▶ _EXERCISE REQUIREMENTS_
Your answer must consist of every line from the data below that includes the word "will".

▶ _Items from a data source_
────────────────

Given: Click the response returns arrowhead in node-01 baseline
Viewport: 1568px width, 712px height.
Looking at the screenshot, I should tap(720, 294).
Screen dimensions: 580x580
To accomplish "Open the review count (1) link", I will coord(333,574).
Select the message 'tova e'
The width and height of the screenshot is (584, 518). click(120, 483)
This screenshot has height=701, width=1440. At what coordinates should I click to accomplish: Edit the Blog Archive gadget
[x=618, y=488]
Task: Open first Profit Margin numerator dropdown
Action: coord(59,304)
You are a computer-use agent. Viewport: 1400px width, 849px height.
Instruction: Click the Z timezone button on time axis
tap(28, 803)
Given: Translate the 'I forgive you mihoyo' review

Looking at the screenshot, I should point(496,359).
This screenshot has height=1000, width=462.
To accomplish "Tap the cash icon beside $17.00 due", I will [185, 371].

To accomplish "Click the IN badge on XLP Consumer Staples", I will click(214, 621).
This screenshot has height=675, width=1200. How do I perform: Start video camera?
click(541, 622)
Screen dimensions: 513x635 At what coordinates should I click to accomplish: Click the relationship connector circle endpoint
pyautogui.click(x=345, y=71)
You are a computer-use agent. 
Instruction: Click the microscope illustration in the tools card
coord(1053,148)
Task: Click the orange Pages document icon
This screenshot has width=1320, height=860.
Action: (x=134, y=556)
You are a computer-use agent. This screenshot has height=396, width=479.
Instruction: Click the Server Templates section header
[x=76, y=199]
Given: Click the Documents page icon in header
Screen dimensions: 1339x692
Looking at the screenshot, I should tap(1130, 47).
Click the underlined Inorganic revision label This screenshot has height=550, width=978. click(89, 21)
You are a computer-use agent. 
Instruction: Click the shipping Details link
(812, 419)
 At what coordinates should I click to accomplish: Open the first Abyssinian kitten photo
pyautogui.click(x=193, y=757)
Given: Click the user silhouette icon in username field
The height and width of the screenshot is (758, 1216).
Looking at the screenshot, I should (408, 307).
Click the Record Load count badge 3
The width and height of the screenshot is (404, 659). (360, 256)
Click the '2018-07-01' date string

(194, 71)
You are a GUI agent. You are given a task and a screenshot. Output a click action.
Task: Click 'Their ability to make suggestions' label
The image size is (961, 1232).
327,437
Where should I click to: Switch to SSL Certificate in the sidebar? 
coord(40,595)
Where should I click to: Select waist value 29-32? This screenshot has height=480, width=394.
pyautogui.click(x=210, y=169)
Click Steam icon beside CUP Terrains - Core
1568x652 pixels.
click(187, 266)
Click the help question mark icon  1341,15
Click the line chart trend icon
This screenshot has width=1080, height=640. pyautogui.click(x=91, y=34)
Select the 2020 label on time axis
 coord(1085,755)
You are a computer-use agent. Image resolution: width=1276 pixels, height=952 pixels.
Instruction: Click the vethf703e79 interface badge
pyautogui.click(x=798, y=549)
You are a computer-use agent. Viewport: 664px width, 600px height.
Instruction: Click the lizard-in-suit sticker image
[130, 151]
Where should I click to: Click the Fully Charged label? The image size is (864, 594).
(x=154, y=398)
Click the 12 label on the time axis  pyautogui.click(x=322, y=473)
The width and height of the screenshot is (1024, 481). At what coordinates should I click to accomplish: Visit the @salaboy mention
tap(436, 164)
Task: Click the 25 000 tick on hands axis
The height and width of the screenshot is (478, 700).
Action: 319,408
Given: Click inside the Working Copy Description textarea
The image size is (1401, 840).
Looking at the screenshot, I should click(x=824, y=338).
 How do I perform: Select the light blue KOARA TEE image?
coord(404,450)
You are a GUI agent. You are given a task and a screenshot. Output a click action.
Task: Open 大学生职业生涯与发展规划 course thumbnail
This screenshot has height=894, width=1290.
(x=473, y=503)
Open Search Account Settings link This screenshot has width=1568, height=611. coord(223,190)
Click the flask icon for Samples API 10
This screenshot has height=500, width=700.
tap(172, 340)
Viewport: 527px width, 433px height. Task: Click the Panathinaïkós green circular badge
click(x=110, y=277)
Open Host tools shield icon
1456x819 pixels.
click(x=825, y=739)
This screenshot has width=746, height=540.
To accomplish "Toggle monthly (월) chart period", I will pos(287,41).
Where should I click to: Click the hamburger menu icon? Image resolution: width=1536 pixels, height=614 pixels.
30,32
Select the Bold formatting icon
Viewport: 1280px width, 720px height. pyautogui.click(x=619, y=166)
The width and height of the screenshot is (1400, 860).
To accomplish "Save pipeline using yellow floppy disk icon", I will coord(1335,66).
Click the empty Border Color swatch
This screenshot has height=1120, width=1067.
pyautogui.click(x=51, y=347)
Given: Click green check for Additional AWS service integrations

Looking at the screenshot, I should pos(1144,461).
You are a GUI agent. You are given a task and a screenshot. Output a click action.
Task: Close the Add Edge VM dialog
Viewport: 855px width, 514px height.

────────────────

▶ _SOLUTION_
To accomplish "Open the review count (1) link", I will coord(333,574).
To accomplish "Tap the cash icon beside $17.00 due", I will [185, 371].
To accomplish "Click the IN badge on XLP Consumer Staples", I will click(214, 621).
To accomplish "Toggle monthly (월) chart period", I will pos(287,41).
To accomplish "Save pipeline using yellow floppy disk icon", I will coord(1335,66).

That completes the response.